WHAT IS VULVODYNIA?
Vulvodynia is chronic pain or discomfort around the opening of your vagina (vulva) for which there is no identifiable cause and which lasts at least 3 months. The pain, burning, or irritation related to vulvodynia could make you so uncomfortable that sitting for long periods or having sex becomes unthinkable. The condition could last for months to years.
If you have vulvodynia, do not let the absence of visible signs of embarrassment about discussing the symptoms keep you from seeking help. Treatment options are available to lower your discomfort. And your doctor may be able to determine a cause for your vulvar pain, so it is important to have an examination.
The main vulvodynia symptom is pain in your genital region, which could be characterized as:
- Painful intercourse (dyspareunia)
Your pain may be constant or occasional. It may happen only when the sensitive area is touched (provoked). You may feel the pain in your whole vulvar area (generalized), or the pain may be localized to a certain area, like the opening of your vagina (vestibule).

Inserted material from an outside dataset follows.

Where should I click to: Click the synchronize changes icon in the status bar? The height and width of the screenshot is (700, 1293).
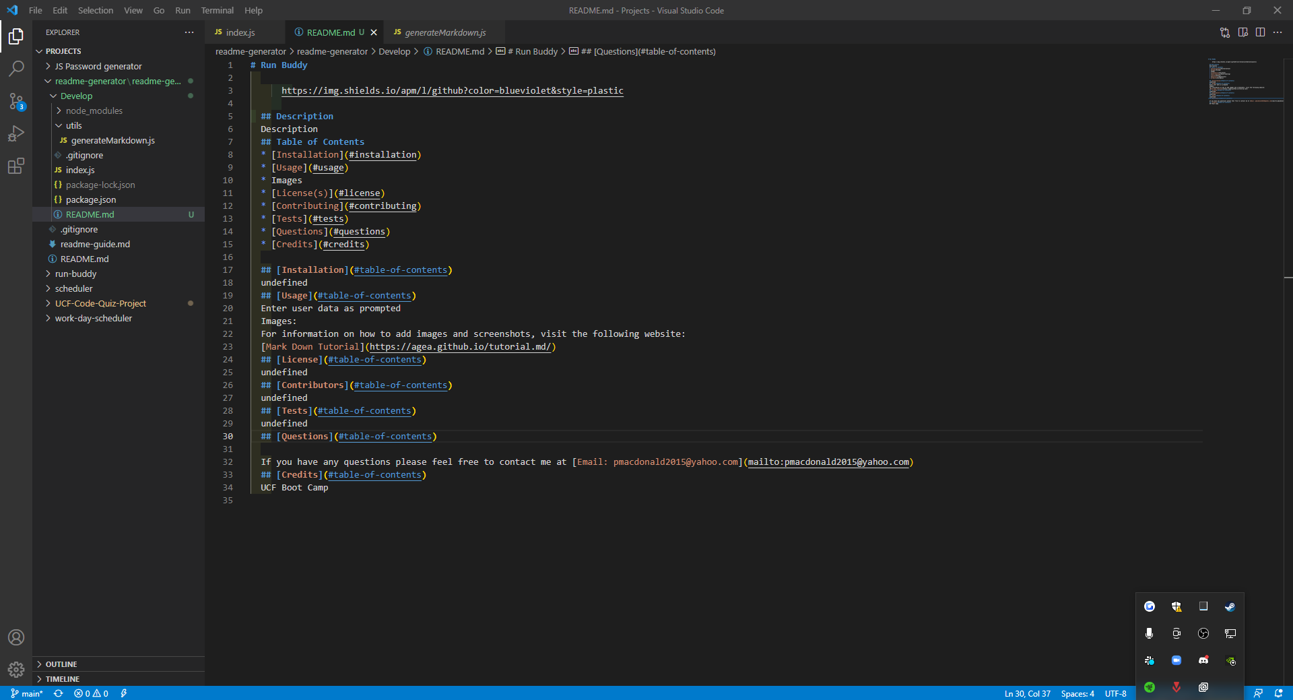click(59, 693)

Vulvar tissue may look slightly inflamed or swollen. More usually, your vulva appears normal.
An identical condition, vestibulodynia, causes pain only when pressure is applied to the region surrounding the entrance to your vagina.
WHEN SHOULD YOU SEE A DOCTOR?
However, women usually do not mention vulvodynia to their doctors, the condition is fairly common.
If you have pain in your genital area, talk about it with your doctor or ask for a referral to a gynecologist. It is crucial to have your doctor rule out more easily treatable causes of vulvar pain — for example, yeast or bacterial infections, herpes, precancerous skin conditions, genitourinary syndrome of menopause, and medical problems like diabetes.
It is also important not to repeatedly use over-the-counter treatments for yeast infections without seeing your doctor. Once your doctor has evaluated your symptoms, he or she could recommend treatments or ways to help you manage your pain.
Doctors do not know what causes vulvodynia, but possible contributing factors include:
- Injury to or irritation of the nerves surrounding your vulvar area
- Past vaginal infections
- Allergies or sensitive skin
- Hormonal changes
- Muscle spasm or weakness in the pelvic floor, that supports the uterus, bladder, and bowel
Because it could be painful and frustrating and could keep you from wanting sex, vulvodynia could cause emotional issues. For instance, fear of having sex could cause spasms in the muscles around your vagina (vaginismus). Other complications may include:
- Sleep disturbances
- Sexual dysfunction
- Altered body image
- Relationship problems
- Decreased quality of life
Before diagnosing vulvodynia, your doctor will ask you questions about your medical, sexual and surgical history and determine the location, nature, and extent of your symptoms.
Your doctor may also perform a:
- Pelvic examination – Your doctor visually checks your external genitals and vagina for signs of infection or other causes of your symptoms. Even if there is no visual evidence of infection, your doctor may take a sample of cells from your vagina to test for an infection, like a yeast infection or bacterial vaginosis.
- Cotton swab test – Your doctor uses a moistened cotton swab to gently check for specific, localized areas of pain in your vulvar area.
Vulvodynia treatments concentrate on relieving symptoms. No one treatment works in each case. For many, a combination of treatments works better. It could take time to find out the correct treatments, and it could take time after starting treatment before you notice relief.
Treatment options are as follows:
- Medications – Steroids, tricyclic antidepressants, or anticonvulsants could help lower chronic pain. Antihistamines may lower itching.
- Biofeedback therapy – This therapy could help lower pain by teaching you how to relax your pelvic muscles and control how your body responds to the symptoms.
- Local anesthetics – Medications, like lidocaine ointment, could provide temporary symptom relief. Your doctor may recommend applying lidocaine thirty minutes before sexual intercourse to lower your discomfort. Using lidocaine ointment could cause your partner to have momentary numbness after sexual contact.
- Nerve blocks – Women who have long-standing pain that does not respond to other treatments may benefit from local nerve block injections.
- Pelvic floor therapy – Many women with vulvodynia have tension in the muscles of the pelvic floor, that support the uterus, bladder, and bowel. Exercises to relax those muscles could help relieve vulvodynia pain.
- Surgery – In cases of localized vulvodynia or vestibulodynia, surgery to remove the damaged skin and tissue (vestibulectomy) eases pain in some women.
If you or anyone you know is suffering from vulvodynia, our expert providers at Specialty Care Clinics will take care of your health and help you recover.